In Grade 11, he dropped out again and missed another semester. But at Ermineskin, they refuse to give up on students. School counsellors came by twice and convinced him to return.
Then in March of their Grade 12 year, Rattlesnake and his girlfriend, Jordan Eagle, had a baby son, and teachers let the young family study on their own in an alcove full of couches inside the school.
"We're going to be in the same graduation class," he says now proudly, taking a break from his janitorial job at the school. He earned enough credits for a provincial certifi cate of completion, Eagle earned her diploma, and both have an accomplishment they can build on.
Rattlesnake plans to frame his certificate for his wall. He ranks its importance "more or less right next to my son."
Hobbema was not an easy town to grow up in.
For years, graffiti covered the houses, garbage littered the townsite and gunshots rang out several times a week as 13 gangs vied for control of the drug trade in a community of 12,000.
Despite all the distractions, Ermineskin has kept a serious, steady approach to education for nearly 20 years.

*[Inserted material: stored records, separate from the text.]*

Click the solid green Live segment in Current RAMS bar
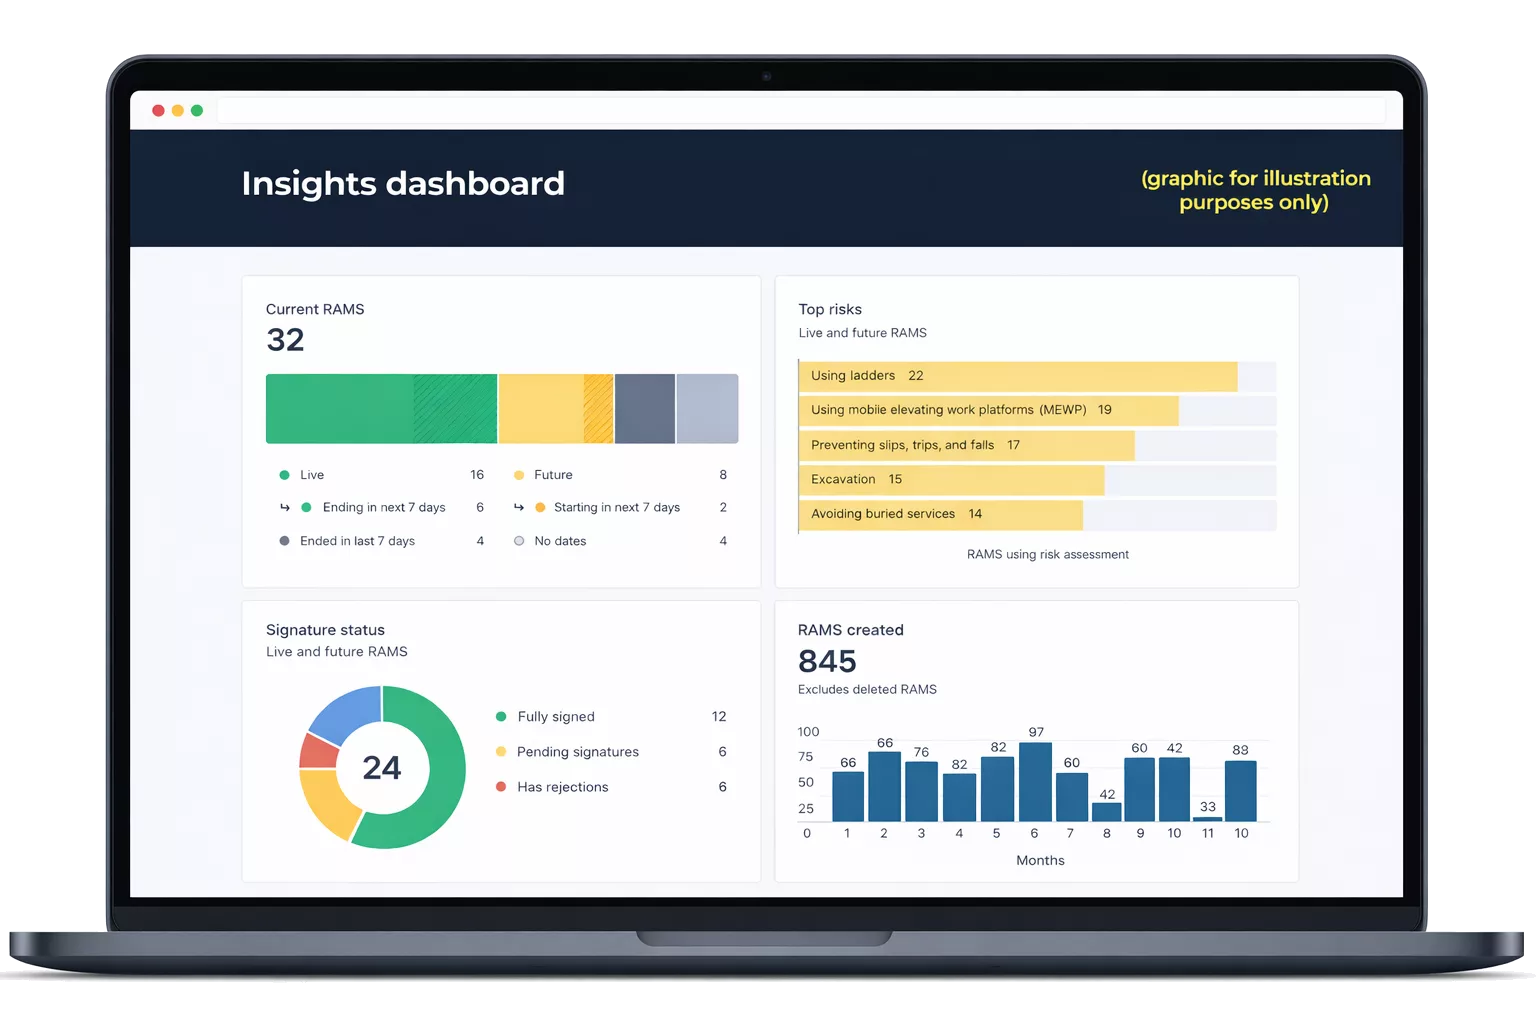The image size is (1536, 1024). tap(340, 409)
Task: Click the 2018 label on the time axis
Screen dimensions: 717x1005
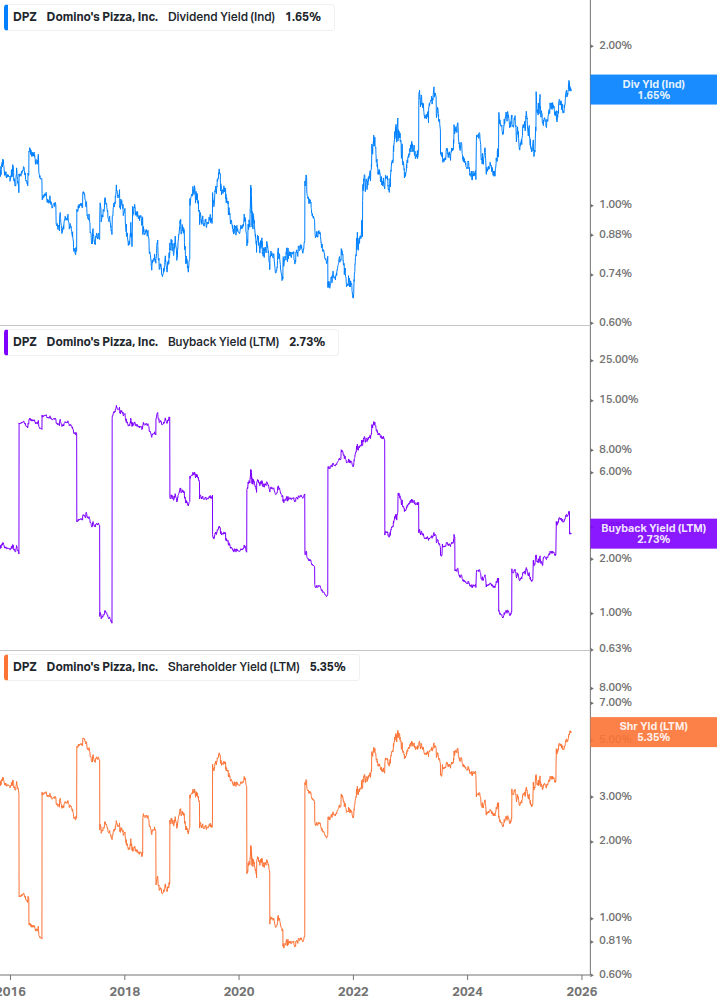Action: coord(124,991)

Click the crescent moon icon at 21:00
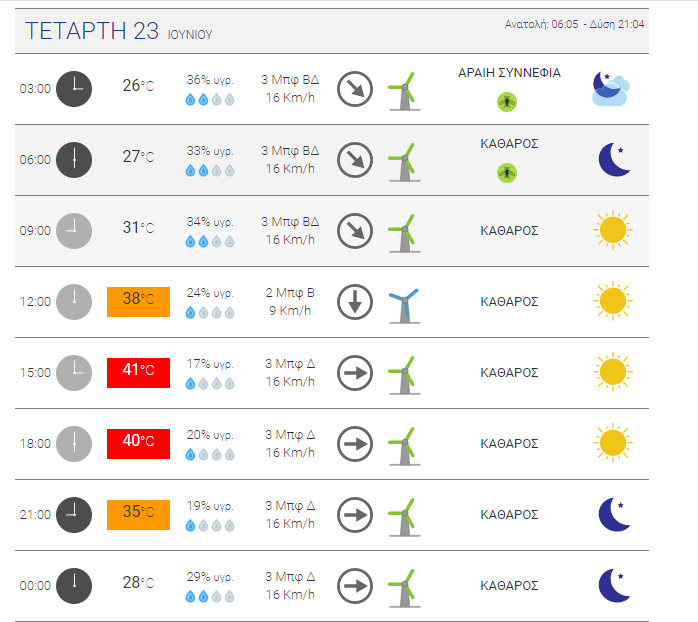click(614, 514)
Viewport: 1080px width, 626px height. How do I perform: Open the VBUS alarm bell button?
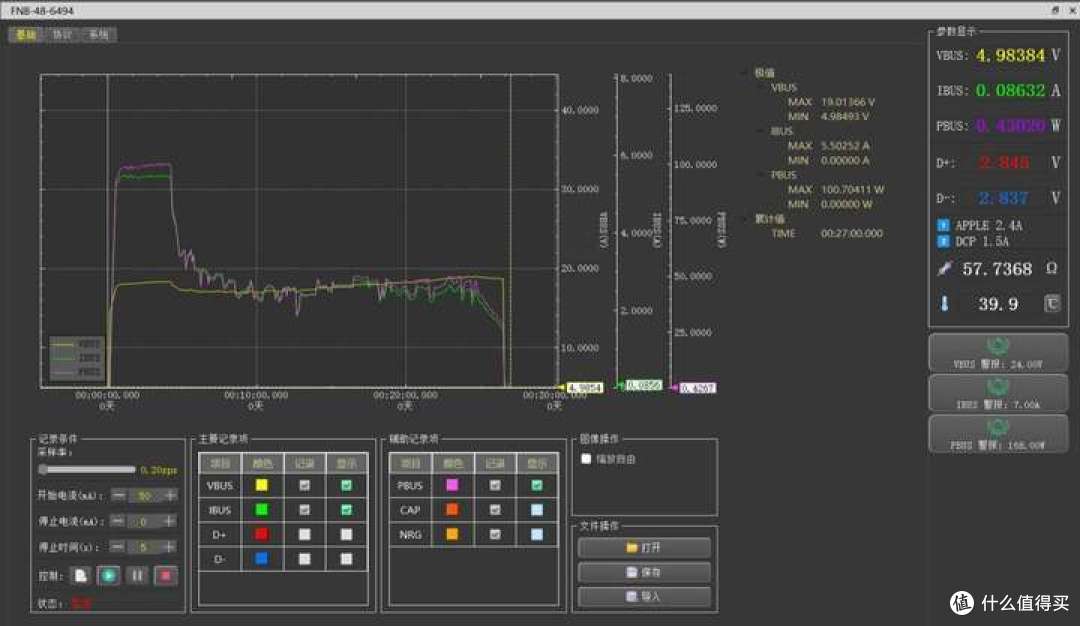pyautogui.click(x=998, y=353)
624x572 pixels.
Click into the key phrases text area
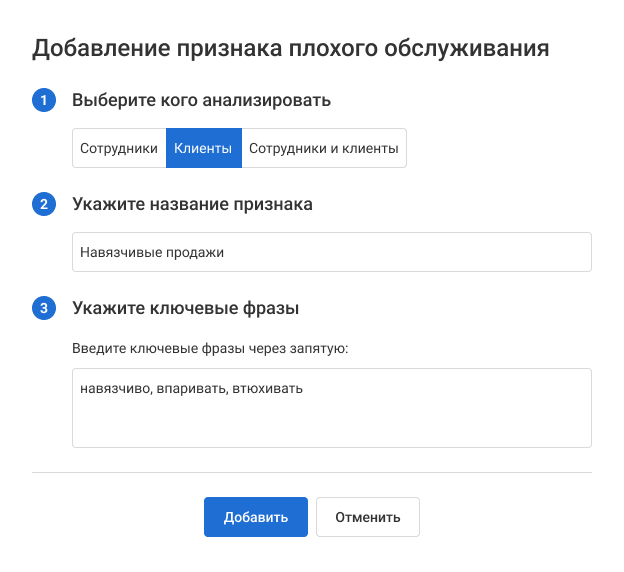331,420
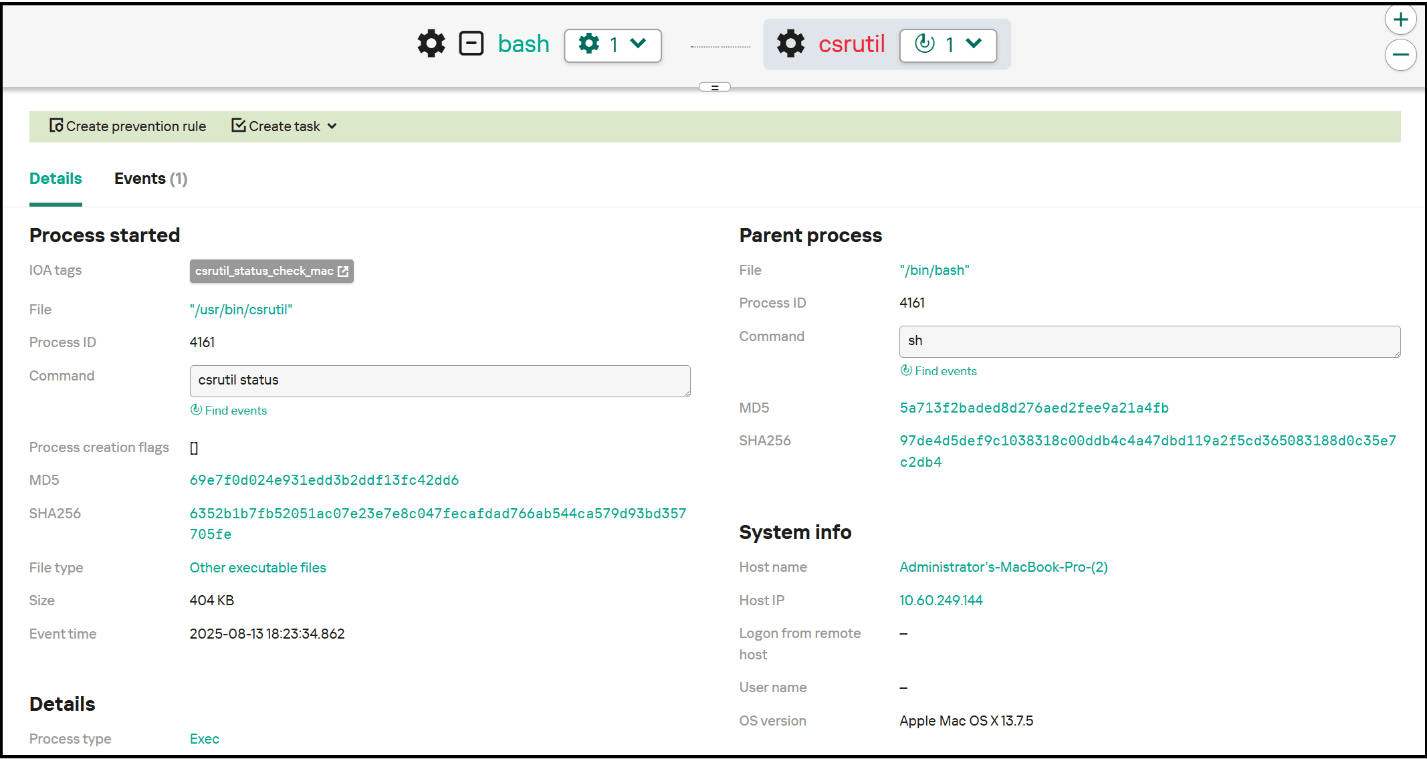Select the csrutil status command field
Screen dimensions: 1427x759
(x=440, y=381)
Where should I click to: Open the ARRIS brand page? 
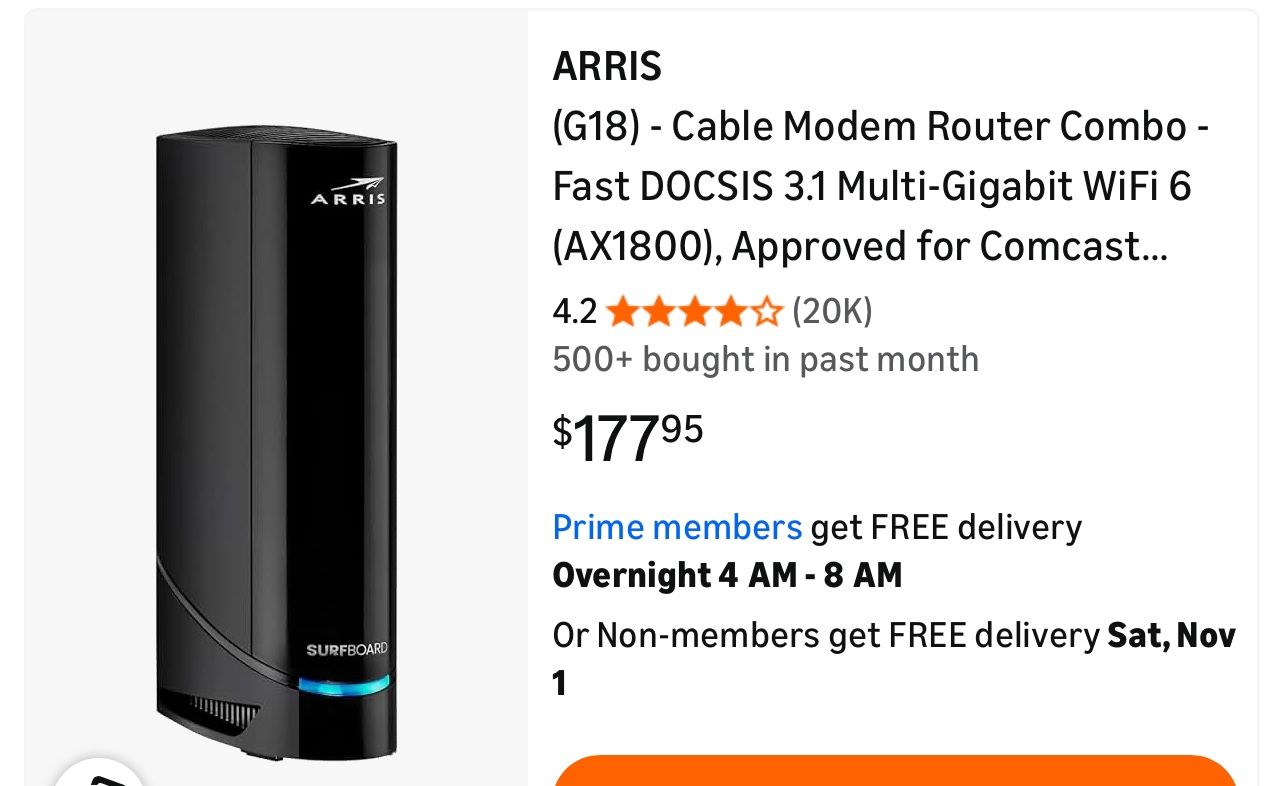608,66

Those who work with First Nations schools hold it up as a model. Some staff have taught there since the beginning of band control, and they build on success, year after year, with a consistency that's almost unheard of among First Nations schools.
A lack of data from other reserve schools means it's hard to say exactly how that translates into academic success.
So instead of using standardized data, teachers point to the growing line of Grade 12 grad photos that snakes around the atrium of the junior/senior high school. Ermineskin has consistently seen half of its Grade 12 class graduate for the past three years.
The attitude of Ermineskin parents is changing, too.
Where administrators used to run radio ads and post flyers to get parents to register their kids in the fall, and many wouldn't show up until the end of September or later, the school of 900 students now has a waiting list every year before classes even start.
Staff call that progress, and the secret, they say, is consistency in the classroom, a solid administration, and a hands-off but supportive approach from the chief and council.
Ermineskin has a long history of education. It was the site of a Catholic residential school, and the federal government ran a day school out of the same building until the band took it over in 1991.
That first year was difficult. All except four teachers had left or were not welcomed back, so staff were starting with little experience. But right away, the band took steps to reorganize.
They brought in consultants from Edmonton Public to help write school policy, set up a local school board with members appointed by a committee of parents and formed a committee of teachers to give advice. They also set up an education authority, so federal funding never mixes with the larger band budget.
Then, three years after taking over the school, the band did something else rare, if not unique, among reserve schools in Alberta. While most First Nations schools offer one-year contracts, Ermineskin offered indeterminate contracts after a three-year probationary period. The band council also agreed to match what the province pays teachers in the neighbouring jurisdiction, while other reserve schools pay teachers between 20 and 40 per cent less.
"Even with the salaries going up and up in the provincial system, we've been slowly keeping pace, and that's a huge commitment from the board," says Keith MacQuarrie, principal at the junior/senior high school, which didn't lose any staff last year.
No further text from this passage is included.